The Sadies look like the kind of badasses who started skipping classes in elementary school. Singer-guitarist Dallas Good comes across as the lifelong rebel who grew up smoking Lucky Strikes behind the portables, and you just know his bandmates were on a first-name basis with their principals.
But here’s betting that all four members of the Sadies paid rapt attention whenever the subject of music history came up in class. Favourite Colours finds them sounding like honor-roll students of classic country, flower-power folk, 1960s psychedelia, Dick Dale-issue surf, and 1980s post-hardcore. The band does a grade-A job of fusing such oft-disparate genres on its fifth and most rewarding release.
The mixing and mashing starts off with “Northumberland West”, an instrumental boasting the kind of fluid, peyote-damaged playing that made the Meat Puppets’ Up On The Sun an alternative landmark.

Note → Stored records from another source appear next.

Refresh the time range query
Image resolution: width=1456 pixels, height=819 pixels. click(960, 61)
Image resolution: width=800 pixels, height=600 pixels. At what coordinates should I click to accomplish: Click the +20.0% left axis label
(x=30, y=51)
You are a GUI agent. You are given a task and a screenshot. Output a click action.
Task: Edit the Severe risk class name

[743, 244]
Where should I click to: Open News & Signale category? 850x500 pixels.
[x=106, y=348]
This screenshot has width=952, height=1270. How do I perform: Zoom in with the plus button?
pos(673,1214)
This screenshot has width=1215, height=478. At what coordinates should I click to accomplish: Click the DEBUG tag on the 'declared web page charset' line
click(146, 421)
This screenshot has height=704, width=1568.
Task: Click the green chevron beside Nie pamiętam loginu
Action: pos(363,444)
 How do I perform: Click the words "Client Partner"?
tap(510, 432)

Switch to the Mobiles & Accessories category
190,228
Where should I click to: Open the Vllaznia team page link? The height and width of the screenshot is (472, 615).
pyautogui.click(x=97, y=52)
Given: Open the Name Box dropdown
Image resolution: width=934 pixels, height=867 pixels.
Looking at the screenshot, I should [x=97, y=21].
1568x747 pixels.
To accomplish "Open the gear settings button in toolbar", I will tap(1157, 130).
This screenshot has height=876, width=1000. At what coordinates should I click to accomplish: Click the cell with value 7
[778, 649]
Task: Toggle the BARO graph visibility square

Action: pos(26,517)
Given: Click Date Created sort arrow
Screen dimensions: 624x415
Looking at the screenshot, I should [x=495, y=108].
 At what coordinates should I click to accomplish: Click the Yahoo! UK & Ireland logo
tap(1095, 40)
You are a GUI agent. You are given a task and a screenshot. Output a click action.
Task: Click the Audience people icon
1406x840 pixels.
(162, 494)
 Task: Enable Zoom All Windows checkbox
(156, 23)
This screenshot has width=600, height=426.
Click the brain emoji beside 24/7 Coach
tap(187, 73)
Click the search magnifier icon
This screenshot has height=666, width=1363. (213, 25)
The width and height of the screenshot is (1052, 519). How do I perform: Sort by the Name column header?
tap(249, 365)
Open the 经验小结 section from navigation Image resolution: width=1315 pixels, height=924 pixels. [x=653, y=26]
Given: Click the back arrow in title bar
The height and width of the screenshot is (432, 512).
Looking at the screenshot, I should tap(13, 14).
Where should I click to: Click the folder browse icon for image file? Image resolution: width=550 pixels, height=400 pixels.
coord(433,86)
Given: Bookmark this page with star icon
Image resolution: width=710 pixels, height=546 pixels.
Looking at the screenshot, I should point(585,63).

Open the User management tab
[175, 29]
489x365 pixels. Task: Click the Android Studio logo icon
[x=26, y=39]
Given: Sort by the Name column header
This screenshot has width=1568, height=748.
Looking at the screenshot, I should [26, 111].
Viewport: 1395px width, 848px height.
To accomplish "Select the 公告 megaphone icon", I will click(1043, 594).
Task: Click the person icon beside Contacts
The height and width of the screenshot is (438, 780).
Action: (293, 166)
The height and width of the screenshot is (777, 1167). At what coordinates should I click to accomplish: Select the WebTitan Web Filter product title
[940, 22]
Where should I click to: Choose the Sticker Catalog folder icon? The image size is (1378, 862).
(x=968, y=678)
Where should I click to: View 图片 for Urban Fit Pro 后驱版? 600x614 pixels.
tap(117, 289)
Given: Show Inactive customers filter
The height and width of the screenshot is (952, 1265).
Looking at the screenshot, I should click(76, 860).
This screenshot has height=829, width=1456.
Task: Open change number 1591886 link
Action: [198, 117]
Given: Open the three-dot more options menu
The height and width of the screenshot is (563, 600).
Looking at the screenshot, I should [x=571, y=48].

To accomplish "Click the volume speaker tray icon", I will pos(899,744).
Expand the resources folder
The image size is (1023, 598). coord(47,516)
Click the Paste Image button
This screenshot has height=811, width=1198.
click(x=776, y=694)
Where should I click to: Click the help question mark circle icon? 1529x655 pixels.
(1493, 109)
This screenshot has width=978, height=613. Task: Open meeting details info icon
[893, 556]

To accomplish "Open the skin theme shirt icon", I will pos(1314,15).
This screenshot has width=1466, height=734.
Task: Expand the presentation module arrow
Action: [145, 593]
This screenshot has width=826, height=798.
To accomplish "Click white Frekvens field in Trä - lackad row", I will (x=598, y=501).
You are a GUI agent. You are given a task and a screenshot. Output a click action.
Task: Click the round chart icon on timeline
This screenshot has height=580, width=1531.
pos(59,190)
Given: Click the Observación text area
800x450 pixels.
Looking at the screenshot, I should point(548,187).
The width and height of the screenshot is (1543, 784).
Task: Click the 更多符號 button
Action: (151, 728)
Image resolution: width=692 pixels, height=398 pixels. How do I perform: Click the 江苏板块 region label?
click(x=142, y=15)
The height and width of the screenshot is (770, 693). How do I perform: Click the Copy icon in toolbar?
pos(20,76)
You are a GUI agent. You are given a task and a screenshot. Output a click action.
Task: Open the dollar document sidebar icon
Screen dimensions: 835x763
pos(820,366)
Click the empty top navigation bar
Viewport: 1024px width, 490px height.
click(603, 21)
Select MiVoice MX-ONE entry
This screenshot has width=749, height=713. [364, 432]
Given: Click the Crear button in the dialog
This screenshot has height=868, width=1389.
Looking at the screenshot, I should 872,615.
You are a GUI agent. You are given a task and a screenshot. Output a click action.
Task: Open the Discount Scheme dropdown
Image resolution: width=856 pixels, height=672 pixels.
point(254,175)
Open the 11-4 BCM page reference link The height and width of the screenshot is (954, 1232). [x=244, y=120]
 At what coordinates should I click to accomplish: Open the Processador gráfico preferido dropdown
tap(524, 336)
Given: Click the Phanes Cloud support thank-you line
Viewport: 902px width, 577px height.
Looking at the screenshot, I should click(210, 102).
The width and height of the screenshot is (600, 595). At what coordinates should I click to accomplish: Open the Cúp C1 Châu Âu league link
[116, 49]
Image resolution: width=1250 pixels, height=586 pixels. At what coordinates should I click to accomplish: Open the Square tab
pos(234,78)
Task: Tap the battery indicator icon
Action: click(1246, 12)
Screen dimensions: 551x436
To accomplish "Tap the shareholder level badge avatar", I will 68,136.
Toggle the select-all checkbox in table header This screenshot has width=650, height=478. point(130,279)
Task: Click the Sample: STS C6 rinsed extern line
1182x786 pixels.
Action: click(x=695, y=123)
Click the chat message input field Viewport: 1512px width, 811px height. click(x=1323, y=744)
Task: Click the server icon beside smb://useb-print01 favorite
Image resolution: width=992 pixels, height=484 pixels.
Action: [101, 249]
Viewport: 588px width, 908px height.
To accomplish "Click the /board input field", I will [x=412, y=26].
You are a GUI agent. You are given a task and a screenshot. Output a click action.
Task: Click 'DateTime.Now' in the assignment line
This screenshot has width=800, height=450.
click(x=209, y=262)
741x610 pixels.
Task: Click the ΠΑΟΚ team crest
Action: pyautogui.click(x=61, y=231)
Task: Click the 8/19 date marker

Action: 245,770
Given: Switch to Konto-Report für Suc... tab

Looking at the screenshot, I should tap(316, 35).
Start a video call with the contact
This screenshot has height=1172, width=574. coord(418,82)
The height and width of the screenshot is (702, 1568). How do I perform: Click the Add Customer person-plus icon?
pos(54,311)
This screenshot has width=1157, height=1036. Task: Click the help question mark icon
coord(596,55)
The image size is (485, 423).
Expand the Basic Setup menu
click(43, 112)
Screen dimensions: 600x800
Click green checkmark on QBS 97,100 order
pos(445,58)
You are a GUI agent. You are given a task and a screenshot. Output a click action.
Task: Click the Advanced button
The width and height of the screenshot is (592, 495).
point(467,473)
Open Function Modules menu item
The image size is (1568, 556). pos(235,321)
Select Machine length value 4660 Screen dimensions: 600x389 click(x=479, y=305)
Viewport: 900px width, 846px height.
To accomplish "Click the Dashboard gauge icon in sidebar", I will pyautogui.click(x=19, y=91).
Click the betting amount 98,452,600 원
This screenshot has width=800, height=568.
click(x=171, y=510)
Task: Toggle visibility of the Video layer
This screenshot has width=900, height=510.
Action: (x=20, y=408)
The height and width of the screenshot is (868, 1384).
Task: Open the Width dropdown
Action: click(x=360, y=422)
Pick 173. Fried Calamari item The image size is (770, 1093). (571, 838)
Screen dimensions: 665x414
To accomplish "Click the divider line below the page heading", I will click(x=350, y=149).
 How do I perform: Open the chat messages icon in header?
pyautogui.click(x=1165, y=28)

From there, the Sadies, with help from such guests as Robyn Hitchcock and Calexico’s Joey Burns, seem hell-bent on making sure they don’t repeat themselves. Cold-fusing acid-freak-out guitar, backward-looped percussion, and Beatlesque horns, “Translucent Sparrow” is the sound of Sgt. Pepper shopping at Nudie’s Rodeo Tailors. The coal mine-dark “1000 Cities Falling (Part 1)” summons the spirit of Tennessee Ernie Ford, “Song Of The Chief Musician (Part 2)” recalls everything that was great about the Byrds, and the rolling-thunder instrumental “The Curdled Journey” has enough Ennio Morricone shot through it to make Clint Eastwood want to get back in the saddle.
The fevered genre-jumping doesn’t stop there. By the time the Sadies are done, they’ve given every indication they’d be as comfortable drinking with Uncle Tupelo as they would with Pete Seeger, the Replacements, Quentin Tarantino, and Andre Williams. Now that’s badass.